Figure 3. A section of pallasite meteorite “Brenham”.

These are some of the weirdest looking rocks you will ever see. They look artificial. They are simply large peridot crystals embedded in a metal matrix. This classes them as a stony-iron meteorite. They are a very rare type of meteorite and one of the most sought-after due to their aesthetic appeal. To date, 61 have been found with only 4 observed from falls. Contrast that to 27,000 catalogued chondritic meteorites (a type of stony meteorite). However, as finds of these meteorites tend to yield large amounts of material so this means that they can be readily studied.

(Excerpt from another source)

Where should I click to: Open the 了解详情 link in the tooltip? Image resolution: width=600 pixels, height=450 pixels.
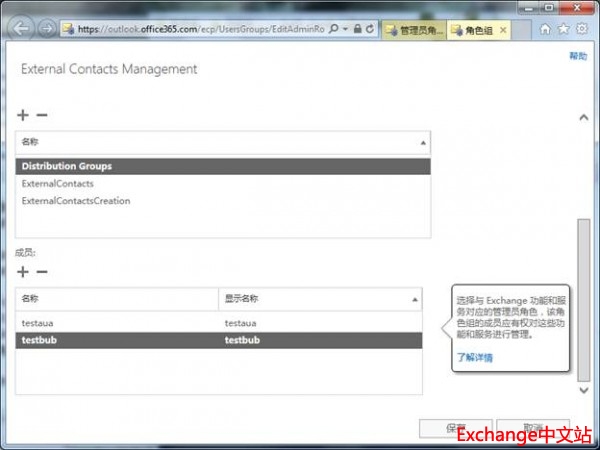point(475,357)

How these meteorites form is a subject of debate. The dominant theory is that they represent material from the core-mantle boundary of the parent body. Recently, a new theory has emerged which suggests that pallasites may have formed as a result of an impact between core and mantle material, rather than representing the two in situ.

Where did it come from?

The structure shown here is from:

Nord A G, Annersten H, Filippidis A. (1982) The cation distribution in synthetic Mg-Fe-Ni olivines. American Mineralogist 67 1206-1211.

It is available on the American Mineralogist Crystal Structure Database.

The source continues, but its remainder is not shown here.